Within the records below, reproduce without change the lines from the line that has "This screenshot has height=401, width=550." through the line that has "The width and height of the screenshot is (960, 540).", and only those.

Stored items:
● ● ● ● ●

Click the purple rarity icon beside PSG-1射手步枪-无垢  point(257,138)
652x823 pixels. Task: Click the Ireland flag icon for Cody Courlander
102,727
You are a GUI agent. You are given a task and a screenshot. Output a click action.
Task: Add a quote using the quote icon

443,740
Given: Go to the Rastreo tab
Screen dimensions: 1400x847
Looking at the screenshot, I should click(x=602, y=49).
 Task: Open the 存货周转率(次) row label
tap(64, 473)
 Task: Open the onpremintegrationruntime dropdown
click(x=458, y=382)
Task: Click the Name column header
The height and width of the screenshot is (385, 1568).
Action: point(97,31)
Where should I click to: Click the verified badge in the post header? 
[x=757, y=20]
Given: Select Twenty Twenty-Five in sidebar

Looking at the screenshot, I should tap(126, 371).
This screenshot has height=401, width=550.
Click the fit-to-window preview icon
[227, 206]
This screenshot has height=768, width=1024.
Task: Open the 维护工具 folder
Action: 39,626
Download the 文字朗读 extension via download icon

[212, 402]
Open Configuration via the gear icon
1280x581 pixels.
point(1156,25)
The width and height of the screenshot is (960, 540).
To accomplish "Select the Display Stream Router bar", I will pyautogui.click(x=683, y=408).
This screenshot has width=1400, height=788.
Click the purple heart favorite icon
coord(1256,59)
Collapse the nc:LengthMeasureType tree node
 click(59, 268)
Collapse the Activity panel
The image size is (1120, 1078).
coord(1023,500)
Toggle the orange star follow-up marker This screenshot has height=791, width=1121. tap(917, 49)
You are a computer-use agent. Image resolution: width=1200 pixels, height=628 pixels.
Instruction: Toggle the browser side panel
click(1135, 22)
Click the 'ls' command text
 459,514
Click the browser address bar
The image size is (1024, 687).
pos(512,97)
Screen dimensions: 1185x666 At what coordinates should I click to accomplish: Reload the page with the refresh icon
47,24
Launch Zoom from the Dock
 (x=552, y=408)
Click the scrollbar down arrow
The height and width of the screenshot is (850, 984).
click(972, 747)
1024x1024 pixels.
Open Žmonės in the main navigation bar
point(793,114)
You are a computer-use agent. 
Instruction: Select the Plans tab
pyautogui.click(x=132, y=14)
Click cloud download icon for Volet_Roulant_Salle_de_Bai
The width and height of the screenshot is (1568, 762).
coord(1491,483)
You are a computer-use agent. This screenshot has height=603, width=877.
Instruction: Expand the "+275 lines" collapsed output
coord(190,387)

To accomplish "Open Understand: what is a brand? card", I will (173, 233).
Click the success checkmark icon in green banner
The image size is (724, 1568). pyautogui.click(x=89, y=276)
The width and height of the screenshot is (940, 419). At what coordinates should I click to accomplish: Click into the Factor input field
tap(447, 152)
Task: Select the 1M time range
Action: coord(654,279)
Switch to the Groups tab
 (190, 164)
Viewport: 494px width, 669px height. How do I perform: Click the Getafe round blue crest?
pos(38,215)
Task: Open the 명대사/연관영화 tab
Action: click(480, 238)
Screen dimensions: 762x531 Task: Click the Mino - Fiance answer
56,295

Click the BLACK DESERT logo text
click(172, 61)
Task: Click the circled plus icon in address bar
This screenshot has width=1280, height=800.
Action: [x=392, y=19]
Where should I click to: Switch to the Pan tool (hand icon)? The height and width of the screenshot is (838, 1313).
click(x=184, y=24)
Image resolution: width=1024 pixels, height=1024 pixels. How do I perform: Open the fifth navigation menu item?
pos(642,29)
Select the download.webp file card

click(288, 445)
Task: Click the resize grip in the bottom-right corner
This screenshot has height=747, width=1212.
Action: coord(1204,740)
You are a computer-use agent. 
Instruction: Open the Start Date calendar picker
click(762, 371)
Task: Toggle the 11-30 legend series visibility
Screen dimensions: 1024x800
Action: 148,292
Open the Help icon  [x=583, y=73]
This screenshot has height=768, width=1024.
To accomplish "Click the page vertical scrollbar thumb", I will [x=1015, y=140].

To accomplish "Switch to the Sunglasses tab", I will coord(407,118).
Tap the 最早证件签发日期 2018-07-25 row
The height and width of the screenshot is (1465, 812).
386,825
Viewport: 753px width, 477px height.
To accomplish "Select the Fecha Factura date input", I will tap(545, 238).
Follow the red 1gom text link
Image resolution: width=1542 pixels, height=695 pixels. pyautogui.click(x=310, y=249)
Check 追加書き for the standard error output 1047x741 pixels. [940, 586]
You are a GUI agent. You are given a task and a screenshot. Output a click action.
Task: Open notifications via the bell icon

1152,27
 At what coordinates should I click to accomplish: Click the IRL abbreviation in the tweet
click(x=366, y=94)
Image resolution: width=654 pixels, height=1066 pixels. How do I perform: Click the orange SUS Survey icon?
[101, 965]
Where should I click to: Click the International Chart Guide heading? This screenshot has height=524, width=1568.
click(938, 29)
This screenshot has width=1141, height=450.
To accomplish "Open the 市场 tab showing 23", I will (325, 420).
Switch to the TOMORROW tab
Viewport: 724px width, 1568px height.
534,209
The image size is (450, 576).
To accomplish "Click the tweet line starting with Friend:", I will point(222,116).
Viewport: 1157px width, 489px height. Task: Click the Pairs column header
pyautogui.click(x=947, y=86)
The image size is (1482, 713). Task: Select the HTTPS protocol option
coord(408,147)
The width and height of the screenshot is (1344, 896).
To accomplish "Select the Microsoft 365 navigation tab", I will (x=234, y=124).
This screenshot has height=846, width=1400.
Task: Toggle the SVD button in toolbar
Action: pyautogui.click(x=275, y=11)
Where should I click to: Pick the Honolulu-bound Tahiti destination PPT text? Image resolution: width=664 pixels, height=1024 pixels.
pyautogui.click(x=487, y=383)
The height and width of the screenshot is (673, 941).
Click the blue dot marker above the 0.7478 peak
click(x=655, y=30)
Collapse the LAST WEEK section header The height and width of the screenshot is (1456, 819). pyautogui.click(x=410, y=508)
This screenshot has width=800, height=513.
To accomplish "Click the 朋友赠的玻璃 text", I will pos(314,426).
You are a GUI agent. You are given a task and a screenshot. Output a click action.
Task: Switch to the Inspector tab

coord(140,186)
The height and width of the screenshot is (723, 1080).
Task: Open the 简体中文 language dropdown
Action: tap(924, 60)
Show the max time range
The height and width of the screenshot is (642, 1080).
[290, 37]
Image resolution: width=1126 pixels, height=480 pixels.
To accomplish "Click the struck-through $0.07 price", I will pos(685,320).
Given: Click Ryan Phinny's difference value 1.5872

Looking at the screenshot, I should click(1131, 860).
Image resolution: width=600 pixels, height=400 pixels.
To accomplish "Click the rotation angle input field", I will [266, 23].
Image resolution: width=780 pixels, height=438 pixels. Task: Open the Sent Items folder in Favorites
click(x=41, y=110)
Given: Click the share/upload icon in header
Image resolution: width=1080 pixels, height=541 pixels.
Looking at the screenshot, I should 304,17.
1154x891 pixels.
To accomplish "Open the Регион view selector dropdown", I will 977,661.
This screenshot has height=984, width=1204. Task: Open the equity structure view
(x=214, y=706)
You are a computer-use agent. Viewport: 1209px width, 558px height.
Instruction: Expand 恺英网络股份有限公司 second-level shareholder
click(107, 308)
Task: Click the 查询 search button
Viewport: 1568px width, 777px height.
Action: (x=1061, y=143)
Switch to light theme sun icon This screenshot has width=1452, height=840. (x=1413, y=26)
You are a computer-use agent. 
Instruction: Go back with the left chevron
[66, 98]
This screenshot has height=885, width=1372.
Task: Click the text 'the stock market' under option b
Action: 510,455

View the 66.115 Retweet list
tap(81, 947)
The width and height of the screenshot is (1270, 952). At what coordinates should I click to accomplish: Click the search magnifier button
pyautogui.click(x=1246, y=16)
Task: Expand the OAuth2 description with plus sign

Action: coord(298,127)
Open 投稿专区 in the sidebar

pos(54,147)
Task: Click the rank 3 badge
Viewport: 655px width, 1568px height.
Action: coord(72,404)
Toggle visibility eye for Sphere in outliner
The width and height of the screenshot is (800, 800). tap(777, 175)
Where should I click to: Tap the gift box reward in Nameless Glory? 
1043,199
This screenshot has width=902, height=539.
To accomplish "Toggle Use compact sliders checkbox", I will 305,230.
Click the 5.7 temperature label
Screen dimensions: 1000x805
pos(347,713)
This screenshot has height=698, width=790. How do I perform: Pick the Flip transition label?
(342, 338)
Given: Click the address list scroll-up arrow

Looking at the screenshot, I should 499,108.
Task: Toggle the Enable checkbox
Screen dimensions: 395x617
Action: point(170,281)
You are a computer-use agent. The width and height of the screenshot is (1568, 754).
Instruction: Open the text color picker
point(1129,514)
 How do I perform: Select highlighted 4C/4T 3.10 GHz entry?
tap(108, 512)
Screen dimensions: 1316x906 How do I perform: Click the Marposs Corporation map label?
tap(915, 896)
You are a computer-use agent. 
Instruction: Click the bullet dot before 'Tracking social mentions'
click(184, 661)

● ● ● ● ●

**Written reply:**
This screenshot has height=401, width=550.
Click the fit-to-window preview icon
[227, 206]
This screenshot has height=768, width=1024.
Task: Open the 维护工具 folder
Action: 39,626
Download the 文字朗读 extension via download icon

[212, 402]
Open Configuration via the gear icon
1280x581 pixels.
point(1156,25)
The width and height of the screenshot is (960, 540).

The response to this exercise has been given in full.